/---

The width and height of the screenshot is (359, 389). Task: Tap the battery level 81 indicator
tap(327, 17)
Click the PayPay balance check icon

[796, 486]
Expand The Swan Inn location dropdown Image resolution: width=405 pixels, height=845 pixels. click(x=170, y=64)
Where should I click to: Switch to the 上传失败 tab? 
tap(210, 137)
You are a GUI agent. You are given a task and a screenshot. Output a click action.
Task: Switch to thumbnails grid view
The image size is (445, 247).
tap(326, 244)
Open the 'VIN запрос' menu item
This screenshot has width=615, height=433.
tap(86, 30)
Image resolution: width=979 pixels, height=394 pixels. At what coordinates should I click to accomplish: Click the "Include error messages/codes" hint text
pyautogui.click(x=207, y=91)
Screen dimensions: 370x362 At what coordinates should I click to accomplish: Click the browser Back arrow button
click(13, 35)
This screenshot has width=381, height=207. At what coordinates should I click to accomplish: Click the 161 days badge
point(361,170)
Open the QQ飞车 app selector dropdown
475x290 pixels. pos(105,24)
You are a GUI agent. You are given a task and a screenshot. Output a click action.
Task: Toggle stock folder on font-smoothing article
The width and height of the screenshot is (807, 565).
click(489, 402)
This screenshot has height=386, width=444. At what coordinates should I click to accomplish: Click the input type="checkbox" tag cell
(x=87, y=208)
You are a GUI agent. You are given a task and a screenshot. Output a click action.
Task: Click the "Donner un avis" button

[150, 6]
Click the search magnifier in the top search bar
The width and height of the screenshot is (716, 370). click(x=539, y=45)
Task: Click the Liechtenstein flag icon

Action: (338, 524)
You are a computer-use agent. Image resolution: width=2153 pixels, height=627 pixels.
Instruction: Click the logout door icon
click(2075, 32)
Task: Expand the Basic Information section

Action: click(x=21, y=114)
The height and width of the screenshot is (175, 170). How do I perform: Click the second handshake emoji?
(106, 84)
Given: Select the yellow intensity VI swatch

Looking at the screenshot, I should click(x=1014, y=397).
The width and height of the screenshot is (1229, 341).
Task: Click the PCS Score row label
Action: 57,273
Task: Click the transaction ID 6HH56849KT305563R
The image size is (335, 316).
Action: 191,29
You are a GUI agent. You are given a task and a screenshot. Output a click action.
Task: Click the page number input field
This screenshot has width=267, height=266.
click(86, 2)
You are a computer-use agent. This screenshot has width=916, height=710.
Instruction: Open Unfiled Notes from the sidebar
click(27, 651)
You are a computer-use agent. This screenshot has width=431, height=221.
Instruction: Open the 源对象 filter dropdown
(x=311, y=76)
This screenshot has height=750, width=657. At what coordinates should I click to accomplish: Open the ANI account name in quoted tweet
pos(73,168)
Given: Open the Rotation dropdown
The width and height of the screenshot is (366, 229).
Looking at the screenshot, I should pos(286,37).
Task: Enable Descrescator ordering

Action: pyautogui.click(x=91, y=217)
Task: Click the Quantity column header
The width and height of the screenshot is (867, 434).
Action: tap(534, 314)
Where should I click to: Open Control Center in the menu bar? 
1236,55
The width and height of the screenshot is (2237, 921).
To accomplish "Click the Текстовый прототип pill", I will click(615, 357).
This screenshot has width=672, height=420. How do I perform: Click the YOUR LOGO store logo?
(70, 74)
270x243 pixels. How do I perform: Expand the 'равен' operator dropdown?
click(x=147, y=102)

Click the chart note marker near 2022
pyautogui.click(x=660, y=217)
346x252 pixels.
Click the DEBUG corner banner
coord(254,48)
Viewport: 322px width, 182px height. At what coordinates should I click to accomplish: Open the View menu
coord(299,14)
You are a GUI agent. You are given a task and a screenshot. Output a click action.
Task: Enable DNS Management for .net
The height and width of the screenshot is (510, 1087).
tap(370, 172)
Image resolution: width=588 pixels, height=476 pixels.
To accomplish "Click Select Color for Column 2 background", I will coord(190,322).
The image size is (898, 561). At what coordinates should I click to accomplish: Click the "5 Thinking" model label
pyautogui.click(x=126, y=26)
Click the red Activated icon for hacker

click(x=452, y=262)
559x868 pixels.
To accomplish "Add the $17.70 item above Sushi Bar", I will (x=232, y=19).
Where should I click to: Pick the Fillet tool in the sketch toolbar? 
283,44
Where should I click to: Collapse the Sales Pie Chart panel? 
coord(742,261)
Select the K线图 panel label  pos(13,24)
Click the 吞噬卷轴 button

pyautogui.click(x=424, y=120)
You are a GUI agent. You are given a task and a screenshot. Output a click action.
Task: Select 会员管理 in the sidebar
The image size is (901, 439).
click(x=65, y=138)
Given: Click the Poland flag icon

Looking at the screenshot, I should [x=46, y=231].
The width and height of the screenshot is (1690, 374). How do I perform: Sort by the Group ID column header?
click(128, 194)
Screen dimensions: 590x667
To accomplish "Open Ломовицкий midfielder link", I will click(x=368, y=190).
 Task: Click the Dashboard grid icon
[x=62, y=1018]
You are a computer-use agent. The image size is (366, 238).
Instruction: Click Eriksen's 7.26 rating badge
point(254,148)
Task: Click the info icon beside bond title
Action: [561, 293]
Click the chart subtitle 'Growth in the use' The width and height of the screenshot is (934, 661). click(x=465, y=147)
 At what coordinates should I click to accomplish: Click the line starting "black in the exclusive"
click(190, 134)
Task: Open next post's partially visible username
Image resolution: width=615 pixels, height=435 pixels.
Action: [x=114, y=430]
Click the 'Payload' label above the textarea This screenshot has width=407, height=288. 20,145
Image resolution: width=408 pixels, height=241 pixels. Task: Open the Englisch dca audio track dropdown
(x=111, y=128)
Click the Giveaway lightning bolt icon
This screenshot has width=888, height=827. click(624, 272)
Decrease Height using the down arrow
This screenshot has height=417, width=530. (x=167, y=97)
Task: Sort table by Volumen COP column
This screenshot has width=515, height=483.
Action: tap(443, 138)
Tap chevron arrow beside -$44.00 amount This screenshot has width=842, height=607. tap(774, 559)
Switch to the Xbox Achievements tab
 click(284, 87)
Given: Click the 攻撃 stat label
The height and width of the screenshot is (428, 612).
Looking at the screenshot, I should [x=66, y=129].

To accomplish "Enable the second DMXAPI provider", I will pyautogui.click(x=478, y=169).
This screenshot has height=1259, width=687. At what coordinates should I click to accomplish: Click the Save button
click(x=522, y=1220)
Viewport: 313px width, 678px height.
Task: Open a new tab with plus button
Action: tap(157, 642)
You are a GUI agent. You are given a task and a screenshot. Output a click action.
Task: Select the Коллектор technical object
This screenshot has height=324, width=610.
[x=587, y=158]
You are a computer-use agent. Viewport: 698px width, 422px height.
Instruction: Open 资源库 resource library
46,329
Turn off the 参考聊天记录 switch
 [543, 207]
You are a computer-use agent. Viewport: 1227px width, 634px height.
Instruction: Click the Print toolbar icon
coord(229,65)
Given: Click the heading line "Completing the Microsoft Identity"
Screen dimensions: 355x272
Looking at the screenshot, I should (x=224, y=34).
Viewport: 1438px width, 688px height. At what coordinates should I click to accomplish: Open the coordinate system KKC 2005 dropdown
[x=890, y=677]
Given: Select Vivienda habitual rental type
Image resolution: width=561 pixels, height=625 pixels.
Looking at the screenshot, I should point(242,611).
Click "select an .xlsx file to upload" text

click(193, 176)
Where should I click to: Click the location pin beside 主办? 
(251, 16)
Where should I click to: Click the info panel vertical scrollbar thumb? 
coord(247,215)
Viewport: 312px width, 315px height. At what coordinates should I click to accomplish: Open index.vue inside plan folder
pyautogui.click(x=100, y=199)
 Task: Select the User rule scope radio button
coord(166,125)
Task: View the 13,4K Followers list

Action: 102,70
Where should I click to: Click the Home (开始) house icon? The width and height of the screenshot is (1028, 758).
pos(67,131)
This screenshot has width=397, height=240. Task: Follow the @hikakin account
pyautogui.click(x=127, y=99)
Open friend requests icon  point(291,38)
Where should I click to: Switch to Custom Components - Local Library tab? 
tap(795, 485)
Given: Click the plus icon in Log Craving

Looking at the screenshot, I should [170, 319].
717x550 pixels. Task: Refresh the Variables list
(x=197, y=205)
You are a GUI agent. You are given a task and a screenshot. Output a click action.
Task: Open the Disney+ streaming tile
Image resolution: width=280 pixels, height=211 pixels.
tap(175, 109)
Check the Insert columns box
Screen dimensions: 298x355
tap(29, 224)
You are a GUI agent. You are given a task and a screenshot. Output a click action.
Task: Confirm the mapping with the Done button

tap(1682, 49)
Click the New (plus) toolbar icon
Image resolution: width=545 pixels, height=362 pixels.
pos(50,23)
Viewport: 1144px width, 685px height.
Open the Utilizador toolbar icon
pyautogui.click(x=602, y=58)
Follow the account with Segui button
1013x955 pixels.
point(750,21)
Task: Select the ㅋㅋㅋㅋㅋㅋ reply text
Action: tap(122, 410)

\---

* WORK ITEM
From the listing above, output exactly the run of lines that starts with the line containing "Screen dimensions: 590x667" and ends with the line containing "Task: Open next".

* WRITTEN SOLUTION
Screen dimensions: 590x667
To accomplish "Open Ломовицкий midfielder link", I will click(x=368, y=190).
 Task: Click the Dashboard grid icon
[x=62, y=1018]
You are a computer-use agent. The image size is (366, 238).
Instruction: Click Eriksen's 7.26 rating badge
point(254,148)
Task: Click the info icon beside bond title
Action: [561, 293]
Click the chart subtitle 'Growth in the use' The width and height of the screenshot is (934, 661). click(x=465, y=147)
 At what coordinates should I click to accomplish: Click the line starting "black in the exclusive"
click(190, 134)
Task: Open next post's partially visible username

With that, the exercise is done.